Natan Sharansky’s declared “revision” of the policy of ethnic cleansing in the form of Jerusalem ID confiscation has not materialized. On the contrary, new and improved means of convoluted, endless, bureaucratic, and impossible control have been devised to perfect the torturous and racist process of creating a “Palestinian-free” Jerusalem.

Political, judicial, ideological, and settler circles are in an unholy alliance over property confiscation—whether land or houses, as in the case of the ‘Abbassi family home in Silwan that remains occupied by extremist settlers despite the “absent” owners’ very visible and uninterrupted presence.

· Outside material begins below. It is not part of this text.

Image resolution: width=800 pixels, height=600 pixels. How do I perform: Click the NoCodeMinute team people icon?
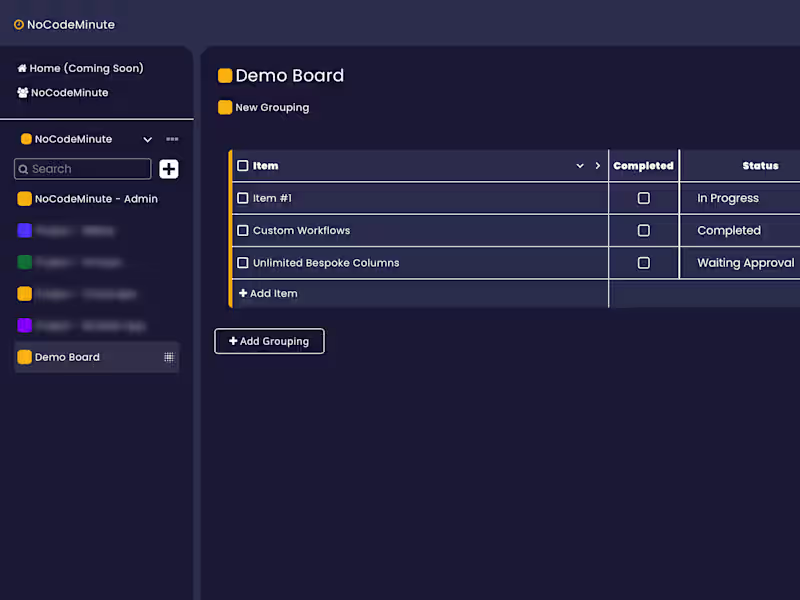coord(22,93)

New statements about “separation” by means of barbed wire and fences are being released as a unilateral expression of an Israeli concept of “peace” that seeks to predetermine borders, control crossing points and freedom of movement, consolidate annexation, steal water resources, manipulate economic priorities, contain Palestinian demography, and maintain settlement and military locations. Then Barak will negotiate!

So far, no negotiating teams and no head of delegation have been announced.

With this pressure cooker heating up, Barak wants to reach a “framework agreement” with the Palestinians for the purpose of putting an end to “hostilities” or terminating the conditions of “conflict.”

The irony cannot be missed or ignored. Barak’s habit of imposing conditions that negate his avowed objectives, or attempting to reconcile the irreconcilables, is more than tedious. It is entirely irresponsible and dangerous.

Only the “two-state” solution can lead to real peace and security, provided Barak does not succeed in eliminating the option in his mollification of the settlers and other expansionist elements.

Genuine “separation” means full withdrawal and elimination of settlements and all other expressions of extraterritoriality, apartheid, and control.

The essential requirement is parity—the asymmetry of power does not in any way mean inequality of rights.

Barak’s peace partner is the Palestinian side, not the settlers.

His terms of reference are international law, not the politics of coercion and intimidation.

His agenda for permanent status talks is set and his mandate is to negotiate a just peace, not to adopt unilateral and prejudicial policies and measures pertaining to Jerusalem, borders, refugees, settlements, water rights, and relations with neighboring countries.

His timeframe is rapidly being depleted and his grace period has run out.

The two-state solution may still be possible if the elements of justice, legality, and sanity prevail.

It is impossible, however, for a two-government state to achieve it.

It is time for Barak to put the settlers (and everything they stand for) in their place!